▶ **Directives**:
• A. Answer these questions using the committee report excerpt on the sanctions bill, marking each answer with the same numeral as its question.
(i) Who offered the en bloc amendment that the committee accepted by voice vote?
(ii) Which United Nations Security Council resolution, with its date, is cited in the amendment concerning Libya?
(iii) What were the vote totals on the motion to report the bill?
• B. Summarize the committee report excerpt on the sanctions bill in two sentences.
• C. Pick up the committee report excerpt on the sanctions bill at the point where it stops, and continue it.

▶ **Excerpt to read**:

────

On March 21, 1996, the Committee on International Relations
received testimony from Senator D'Amato strongly endorsing the
provisions in H.R. 3107. The Committee subsequently debated the
measure and reported out H.R. 3106 by a vote of 32 to 0.
RollCall Votes and Amendments and Final Passage
In compliance with clause (2)(l)(2)(B) of rule XI of the
Rules of the House of Representatives, the record of committee
rollcall votes taken on final passage or amendments during the
committee's consideration of H.R. 3107, as amended, is set out
on the following pages, as is a report of the committee's final
action on the bill.
Description of Amendment, Motion, Order, or Other Proposition
By voice vote, the committee accepted several amendments
including an en bloc amendment offered by Chairman Gilman
clarifying certain definitions in the bill, specifying a two
year time frame for the duration of sanctions and making other
technical and conforming changes.
It also accepted an amendment offered by Mr. Torricelli
requiring an additional condition for the lifting of sanctions
on Libya, specifying that the two Libyan nationals indicted for
their role in the destruction of Pan American Flight 103 be
made available for prosecution pursuant United Nations Security
Council Resolution 731 of January 21, 1992.
The Committee accepted an amendment offered by Mr. Campbell
specifying that the requirement in the bill preventing a
sanctioned person from receiving a loan or credit in an amount
exceeding $10 million be modified to ensure that it is
determined on an annual basis.
The Bereuter motion that the bill be reported to the House
with the recommendation that the bill, as amended, do pass.
Totals: 32 yeas, 0 nays.
Name and State Yea Nay Name and State Yea Nay
Benjamin A. Gilman, NY., Chmn............ X ....... Lee H. Hamilton, IN.............. X .......
William F. Goodling, PA.................. X ....... Sam Gejdenson, CN................ X .......
James A. Leach, IA....................... ....... ....... Tom Lantos, CA................... X .......
Toby Roth, WI............................ X ....... Robert G. Torricelli, NJ......... X .......
Henry J. Hyde, IL........................ ....... ....... Howard L. Berman, CA............. X .......
Doug Bereuter, NE........................ X ....... Gary L. Ackerman, NY............. ....... .......
Christopher H. Smith, NJ................. ....... ....... Harry Johnston, FL............... ....... .......
Dan Burton, IN........................... ....... ....... Eliot L. Engel, NY............... X .......
Jan Meyers, KS........................... X ....... Eni F.H. Faleomavaega, Am. Samoa. ....... .......
Elton Gallegly, CA....................... ....... ....... Matthew G. Martinez, CA.......... X .......

────

▶ **Material provided**:
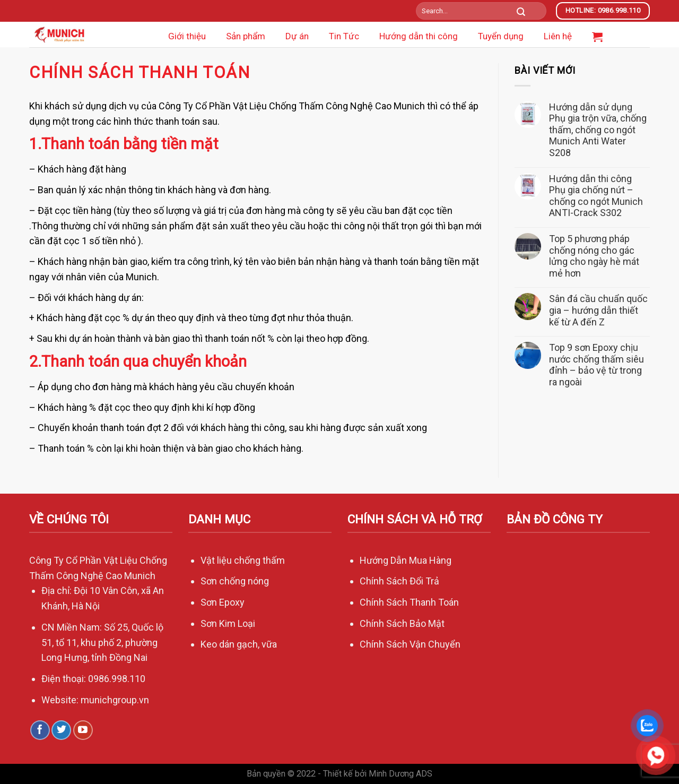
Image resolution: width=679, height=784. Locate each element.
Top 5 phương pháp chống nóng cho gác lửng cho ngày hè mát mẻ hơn (594, 256)
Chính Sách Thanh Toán (409, 602)
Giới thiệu (187, 36)
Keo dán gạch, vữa (239, 644)
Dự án (297, 36)
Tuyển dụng (501, 36)
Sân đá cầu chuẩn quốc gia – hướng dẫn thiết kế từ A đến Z (598, 310)
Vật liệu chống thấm (242, 560)
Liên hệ (558, 36)
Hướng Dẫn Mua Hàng (405, 560)
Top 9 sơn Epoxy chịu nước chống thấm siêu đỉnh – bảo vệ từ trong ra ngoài (596, 365)
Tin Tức (344, 36)
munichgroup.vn (115, 700)
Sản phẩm (246, 36)
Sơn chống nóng (234, 581)
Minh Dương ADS (401, 773)
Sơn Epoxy (222, 602)
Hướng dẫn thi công (419, 36)
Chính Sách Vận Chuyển (411, 644)
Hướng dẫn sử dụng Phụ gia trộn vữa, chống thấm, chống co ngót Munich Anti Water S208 (598, 130)
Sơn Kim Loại (228, 623)
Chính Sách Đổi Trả (399, 581)
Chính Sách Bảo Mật (403, 623)
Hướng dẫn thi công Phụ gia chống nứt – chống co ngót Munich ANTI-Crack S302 (596, 196)
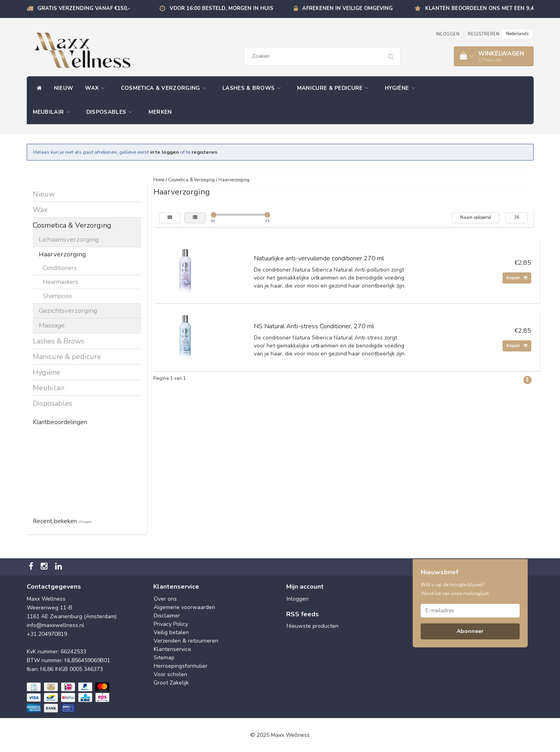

────

▶ **Solved problems**:
• A.
(i) Chairman Gilman
(ii) Resolution 731 of January 21, 1992
(iii) 32 yeas, 0 nays

• B. After receiving testimony from Senator D'Amato strongly endorsing the bill's provisions, the Committee on International Relations accepted several amendments by voice vote. These included a Gilman en bloc amendment setting a two-year duration for sanctions, a Torricelli amendment requiring that the two Libyan nationals indicted in the destruction of Pan American Flight 103 be made available for prosecution before sanctions on Libya are lifted, and a Campbell amendment making the $10 million loan or credit limit apply on an annual basis; the committee then approved, 32 to 0, the Bereuter motion to report the bill with a recommendation that it pass as amended.

• C.
Ileana Ros-Lehtinen, FL.................. X ....... Donald M. Payne, NJ.............. ....... .......
Cass Ballenger, NC....................... X ....... Robert E. Andrews, NJ............ X .......
Dana Rohrabacher, CA..................... X ....... Robert Menendez, NJ.............. X .......
Donald A. Manzullo, IL................... ....... ....... Sherrod Brown, OH................ X .......
Edward R. Royce, CA...................... X ....... Cynthia A. McKinney, GA.......... X .......
Peter T. King, NY........................ X ....... Alcee L. Hastings, FL............ ....... .......
Jay Kim, CA.............................. X ....... Albert Russell Wynn, MD.......... X .......
Sam Brownback, KS........................ X ....... James P. Moran, VA............... X .......
David Funderburk, NC..................... X ....... Victor O. Frazer, VI............. ....... .......
Steven J. Chabot, OH..................... X ....... Charlie Rose, NC................. ....... .......
Marshall ``Mark'' Sanford, SC............ X ....... Pat Danner, MO................... X .......
Matt Salmon, AZ.......................... X
Amo Houghton, NY......................... X
Tom Campbell, CA......................... X
The Committee notes that Messrs. Ackerman and Payne arrived
in the Committee room shortly after the conclusion of the vote
and after the Committee had adjourned and told the Chairman
that had they been present they would have voted ``aye.''
The Committee notes the receipt of the following statement
from Mr. Manzullo:
March 21, 1996.
Hon. Ben Gilman,
Chairman, Committee on International Relations,
Dear Ben: I was unavoidably detained in a meeting with
constituents from the 16th District of Illinois that prevented
me from casting the only and final vote during the committee's
mark-up of the Iranian sanctions legislation. If I were
present, I would have voted ``aye.'' I ask that my remarks
appear in the committee record reflecting my vote preference on
Thank you for your kind attention to my request.
Donald A. Manzullo,
Member of Congress.
Section 1. Short title
The title of the bill is the ``Iran Oil Sanctions Act of
Section 2. Findings
This section states that the efforts of the Government of
Iran to acquire weapons of mass destruction and the means to
deliver them as well as its support for international terrorism
endanger the interests of the United States and those countries
sharing common strategic and foreign policy objectives.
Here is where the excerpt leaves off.